- Exercise details -
Return, without any change, the part of the listing that opens with the line containing "You are a computer-use agent. Viewport: 2535px" and closes with the line containing "I will point(155,77).", including both of those lines.

- Data for this exercise -
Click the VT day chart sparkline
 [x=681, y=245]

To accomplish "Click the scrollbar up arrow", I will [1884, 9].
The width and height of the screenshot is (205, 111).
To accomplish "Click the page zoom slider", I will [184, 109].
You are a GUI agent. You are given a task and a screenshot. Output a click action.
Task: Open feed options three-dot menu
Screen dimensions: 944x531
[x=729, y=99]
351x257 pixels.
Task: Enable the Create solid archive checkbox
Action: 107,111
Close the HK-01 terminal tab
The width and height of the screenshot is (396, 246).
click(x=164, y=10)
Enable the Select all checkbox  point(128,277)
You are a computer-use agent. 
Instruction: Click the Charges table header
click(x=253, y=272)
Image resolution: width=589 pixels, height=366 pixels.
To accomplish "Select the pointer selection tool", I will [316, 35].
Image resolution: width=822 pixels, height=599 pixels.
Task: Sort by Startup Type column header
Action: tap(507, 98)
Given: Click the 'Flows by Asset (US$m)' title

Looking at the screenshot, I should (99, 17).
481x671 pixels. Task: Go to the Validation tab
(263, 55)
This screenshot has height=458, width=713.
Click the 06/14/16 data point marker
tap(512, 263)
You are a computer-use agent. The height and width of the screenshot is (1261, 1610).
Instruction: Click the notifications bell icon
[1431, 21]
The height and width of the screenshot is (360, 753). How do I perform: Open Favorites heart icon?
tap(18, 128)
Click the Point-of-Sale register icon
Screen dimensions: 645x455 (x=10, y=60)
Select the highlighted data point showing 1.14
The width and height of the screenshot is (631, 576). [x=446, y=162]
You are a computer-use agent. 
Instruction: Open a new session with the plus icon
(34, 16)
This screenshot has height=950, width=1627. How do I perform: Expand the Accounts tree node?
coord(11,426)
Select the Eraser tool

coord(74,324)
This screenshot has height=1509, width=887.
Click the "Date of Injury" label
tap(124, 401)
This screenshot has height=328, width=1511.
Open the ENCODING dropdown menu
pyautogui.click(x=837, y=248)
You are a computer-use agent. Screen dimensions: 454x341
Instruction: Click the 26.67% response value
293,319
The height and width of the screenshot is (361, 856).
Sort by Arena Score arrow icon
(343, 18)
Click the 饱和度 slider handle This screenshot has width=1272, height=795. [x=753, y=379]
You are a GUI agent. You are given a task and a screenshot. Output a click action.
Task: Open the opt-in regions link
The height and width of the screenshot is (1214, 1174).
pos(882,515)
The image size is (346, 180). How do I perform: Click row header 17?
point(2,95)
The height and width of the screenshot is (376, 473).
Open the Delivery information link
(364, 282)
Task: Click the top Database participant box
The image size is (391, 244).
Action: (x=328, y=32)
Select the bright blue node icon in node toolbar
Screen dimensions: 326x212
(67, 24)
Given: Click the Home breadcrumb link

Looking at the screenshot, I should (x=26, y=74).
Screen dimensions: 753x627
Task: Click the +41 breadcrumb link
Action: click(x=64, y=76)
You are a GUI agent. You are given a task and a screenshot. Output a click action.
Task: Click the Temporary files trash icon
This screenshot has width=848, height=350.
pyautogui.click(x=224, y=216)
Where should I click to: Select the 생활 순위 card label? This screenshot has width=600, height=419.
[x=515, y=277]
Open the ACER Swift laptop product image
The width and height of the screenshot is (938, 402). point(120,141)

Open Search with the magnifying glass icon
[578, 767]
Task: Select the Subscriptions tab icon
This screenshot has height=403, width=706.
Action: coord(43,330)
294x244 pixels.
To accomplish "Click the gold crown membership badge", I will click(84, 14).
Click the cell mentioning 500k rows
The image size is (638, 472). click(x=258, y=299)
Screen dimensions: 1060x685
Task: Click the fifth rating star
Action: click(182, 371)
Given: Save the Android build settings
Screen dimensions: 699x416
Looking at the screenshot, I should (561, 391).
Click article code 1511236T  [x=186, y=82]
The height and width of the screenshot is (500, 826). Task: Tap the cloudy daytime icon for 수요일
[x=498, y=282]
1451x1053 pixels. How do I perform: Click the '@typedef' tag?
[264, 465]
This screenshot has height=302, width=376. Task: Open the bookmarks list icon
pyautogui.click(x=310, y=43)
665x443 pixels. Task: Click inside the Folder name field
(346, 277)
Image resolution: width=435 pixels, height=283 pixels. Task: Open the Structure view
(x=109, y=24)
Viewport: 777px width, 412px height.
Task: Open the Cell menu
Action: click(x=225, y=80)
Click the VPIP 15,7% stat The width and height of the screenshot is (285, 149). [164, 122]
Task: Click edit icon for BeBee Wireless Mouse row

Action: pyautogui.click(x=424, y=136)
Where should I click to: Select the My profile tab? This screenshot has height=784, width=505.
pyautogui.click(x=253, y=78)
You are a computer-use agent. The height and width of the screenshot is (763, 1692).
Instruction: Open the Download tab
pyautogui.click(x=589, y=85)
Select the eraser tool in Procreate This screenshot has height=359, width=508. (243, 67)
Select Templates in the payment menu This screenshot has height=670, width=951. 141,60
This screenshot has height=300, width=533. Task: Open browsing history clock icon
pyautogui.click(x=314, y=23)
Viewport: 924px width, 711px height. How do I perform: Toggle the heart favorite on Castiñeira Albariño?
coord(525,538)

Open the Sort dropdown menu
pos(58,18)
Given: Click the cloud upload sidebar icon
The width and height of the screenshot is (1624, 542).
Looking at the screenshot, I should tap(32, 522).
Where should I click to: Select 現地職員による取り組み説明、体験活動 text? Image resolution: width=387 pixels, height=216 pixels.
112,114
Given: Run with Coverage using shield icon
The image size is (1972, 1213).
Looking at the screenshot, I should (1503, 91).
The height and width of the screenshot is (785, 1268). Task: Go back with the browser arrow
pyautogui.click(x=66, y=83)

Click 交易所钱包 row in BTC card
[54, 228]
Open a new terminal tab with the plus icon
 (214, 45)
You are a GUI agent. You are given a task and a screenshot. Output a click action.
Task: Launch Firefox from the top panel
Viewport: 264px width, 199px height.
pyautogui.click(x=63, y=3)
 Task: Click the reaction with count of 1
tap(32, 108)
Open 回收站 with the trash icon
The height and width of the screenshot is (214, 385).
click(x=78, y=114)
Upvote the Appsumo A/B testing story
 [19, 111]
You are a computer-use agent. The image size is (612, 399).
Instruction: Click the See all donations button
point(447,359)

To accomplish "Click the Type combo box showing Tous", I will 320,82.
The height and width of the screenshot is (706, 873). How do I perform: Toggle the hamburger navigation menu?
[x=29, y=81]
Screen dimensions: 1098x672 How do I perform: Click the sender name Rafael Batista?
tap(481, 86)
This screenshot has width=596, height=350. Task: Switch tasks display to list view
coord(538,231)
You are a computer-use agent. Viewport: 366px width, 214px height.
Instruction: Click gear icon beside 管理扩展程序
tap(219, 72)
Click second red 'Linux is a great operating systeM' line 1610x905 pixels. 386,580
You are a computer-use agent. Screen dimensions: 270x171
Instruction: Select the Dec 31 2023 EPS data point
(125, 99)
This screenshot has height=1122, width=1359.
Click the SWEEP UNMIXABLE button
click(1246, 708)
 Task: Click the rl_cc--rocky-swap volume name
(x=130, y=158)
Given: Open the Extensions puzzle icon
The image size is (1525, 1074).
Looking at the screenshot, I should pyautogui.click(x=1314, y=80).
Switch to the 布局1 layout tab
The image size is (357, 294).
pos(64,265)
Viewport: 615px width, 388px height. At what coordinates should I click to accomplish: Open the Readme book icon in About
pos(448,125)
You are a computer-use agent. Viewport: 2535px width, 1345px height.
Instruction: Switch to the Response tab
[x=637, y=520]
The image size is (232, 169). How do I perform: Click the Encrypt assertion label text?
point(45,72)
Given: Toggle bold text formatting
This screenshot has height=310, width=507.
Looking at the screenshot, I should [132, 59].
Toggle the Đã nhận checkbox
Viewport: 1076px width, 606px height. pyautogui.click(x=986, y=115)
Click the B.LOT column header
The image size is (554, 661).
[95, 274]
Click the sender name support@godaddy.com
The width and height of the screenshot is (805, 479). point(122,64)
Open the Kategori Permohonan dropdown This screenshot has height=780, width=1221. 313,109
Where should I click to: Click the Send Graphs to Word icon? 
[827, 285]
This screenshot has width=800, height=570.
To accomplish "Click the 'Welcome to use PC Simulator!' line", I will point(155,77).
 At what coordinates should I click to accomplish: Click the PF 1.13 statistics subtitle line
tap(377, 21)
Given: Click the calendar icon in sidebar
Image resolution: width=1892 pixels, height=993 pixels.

- Exercise response -
You are a computer-use agent. Viewport: 2535px width, 1345px height.
Instruction: Switch to the Response tab
[x=637, y=520]
The image size is (232, 169). How do I perform: Click the Encrypt assertion label text?
point(45,72)
Given: Toggle bold text formatting
This screenshot has height=310, width=507.
Looking at the screenshot, I should [132, 59].
Toggle the Đã nhận checkbox
Viewport: 1076px width, 606px height. pyautogui.click(x=986, y=115)
Click the B.LOT column header
The image size is (554, 661).
[95, 274]
Click the sender name support@godaddy.com
The width and height of the screenshot is (805, 479). point(122,64)
Open the Kategori Permohonan dropdown This screenshot has height=780, width=1221. 313,109
Where should I click to: Click the Send Graphs to Word icon? 
[827, 285]
This screenshot has width=800, height=570.
To accomplish "Click the 'Welcome to use PC Simulator!' line", I will point(155,77).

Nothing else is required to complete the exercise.